You need this dependency:
<dependency>
<groupId>com.jcabi.incubator</groupId>
<artifactId>xembly</artifactId>
<version>0.32.1</version>
</dependency>
Here is a command line implementation (as Ruby gem): xembly-gem
For example, you have an XML document:
<orders>
<order id="553">
<amount>$45.00</amount>
</order>
</orders>
Then, you want to change the amount of the order #553
from $45.00
to $140.00
. Xembly script would look like this:
XPATH "orders/order[@id=553]";
XPATH "amount";
SET "$140.00";
As you see, it's much simpler and compact than DOM, XSLT, or XQuery.
This Java package implements Xembly:
Document document = DocumentBuilderFactory.newInstance()

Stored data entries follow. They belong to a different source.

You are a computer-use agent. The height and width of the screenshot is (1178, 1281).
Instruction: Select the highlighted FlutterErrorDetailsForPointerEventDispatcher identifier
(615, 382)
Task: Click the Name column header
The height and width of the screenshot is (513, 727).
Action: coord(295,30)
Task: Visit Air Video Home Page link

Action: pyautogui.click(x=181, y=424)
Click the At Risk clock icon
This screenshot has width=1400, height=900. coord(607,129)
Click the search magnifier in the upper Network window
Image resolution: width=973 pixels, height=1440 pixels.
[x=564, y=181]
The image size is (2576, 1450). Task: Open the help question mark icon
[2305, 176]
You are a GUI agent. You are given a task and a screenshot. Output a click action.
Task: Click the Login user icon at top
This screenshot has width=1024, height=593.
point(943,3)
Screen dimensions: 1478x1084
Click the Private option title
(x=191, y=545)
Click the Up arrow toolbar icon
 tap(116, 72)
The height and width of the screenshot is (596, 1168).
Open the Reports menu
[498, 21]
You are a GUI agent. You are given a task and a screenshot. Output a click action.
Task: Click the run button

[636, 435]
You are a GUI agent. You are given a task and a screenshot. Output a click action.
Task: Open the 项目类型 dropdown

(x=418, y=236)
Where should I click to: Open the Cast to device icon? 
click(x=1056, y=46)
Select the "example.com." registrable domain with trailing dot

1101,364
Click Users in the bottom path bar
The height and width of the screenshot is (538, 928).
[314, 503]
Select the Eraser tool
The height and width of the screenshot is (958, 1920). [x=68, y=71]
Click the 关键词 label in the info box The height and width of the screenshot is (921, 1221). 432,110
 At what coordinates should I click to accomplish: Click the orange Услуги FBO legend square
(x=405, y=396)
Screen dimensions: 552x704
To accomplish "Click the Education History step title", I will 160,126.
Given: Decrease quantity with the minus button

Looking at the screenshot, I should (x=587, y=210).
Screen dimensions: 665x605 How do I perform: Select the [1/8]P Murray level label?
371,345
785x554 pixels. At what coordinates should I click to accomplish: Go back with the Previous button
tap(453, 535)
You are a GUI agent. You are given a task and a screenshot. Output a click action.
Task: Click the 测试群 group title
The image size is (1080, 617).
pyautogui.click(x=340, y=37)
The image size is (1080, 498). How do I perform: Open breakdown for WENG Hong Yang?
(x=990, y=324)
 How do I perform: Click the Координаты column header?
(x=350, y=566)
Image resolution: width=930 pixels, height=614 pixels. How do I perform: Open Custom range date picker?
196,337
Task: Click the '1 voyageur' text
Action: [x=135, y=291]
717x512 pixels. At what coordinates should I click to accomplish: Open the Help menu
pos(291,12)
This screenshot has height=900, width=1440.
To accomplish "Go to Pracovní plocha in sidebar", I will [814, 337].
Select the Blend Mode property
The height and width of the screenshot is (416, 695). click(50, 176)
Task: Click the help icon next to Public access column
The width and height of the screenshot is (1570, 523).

.newDocumentBuilder().newDocument();
new Xembler(
new Directives(
"ADD 'orders'; ADD 'order'; ATTR 'id', '553'; SET '$140.00';"
)
).apply(document);
Since version 0.9 you can directly transform directives to XML:
String xml = new Xembler(
new Directives()
.add("root")
.add("order")
.attr("id", "553")
.set("$140.00")
).xml();
This code will produce the following XML document:
<root>
<order id="553">$140</order>
</root>
This is a full list of supported directives, in the current version:
ADD
: adds new node to all current nodesADDIF
: adds new node, if it's absentATTR
: sets new attribute to current nodesSET
: sets text value of current nodeXSET
: sets text value, calculating it with XPathXATTR
: sets attribute value, calculating it with XPathCDATA
: same asSET
, but makesCDATA
UP
: moves cursor one node upXPATH
: moves cursor to the nodes found by XPathREMOVE
: removes all current nodesSTRICT
: throws an exception if cursor is missing nodesPI
: adds processing instructionPUSH
: saves cursor in stackPOP
: retrieves cursor from stackNS
: sets namespace of all current nodesCOMMENT
: adds XML comment
The "cursor" or "current nodes" is where we're currently located in the XML document. When Xembly script starts, the cursor is empty: it simply points to the highest level in the XML hierarchy. Pay attention, it doesn't point to the root node. It points to one level above the root. Remember, when a document is empty, there is no root node.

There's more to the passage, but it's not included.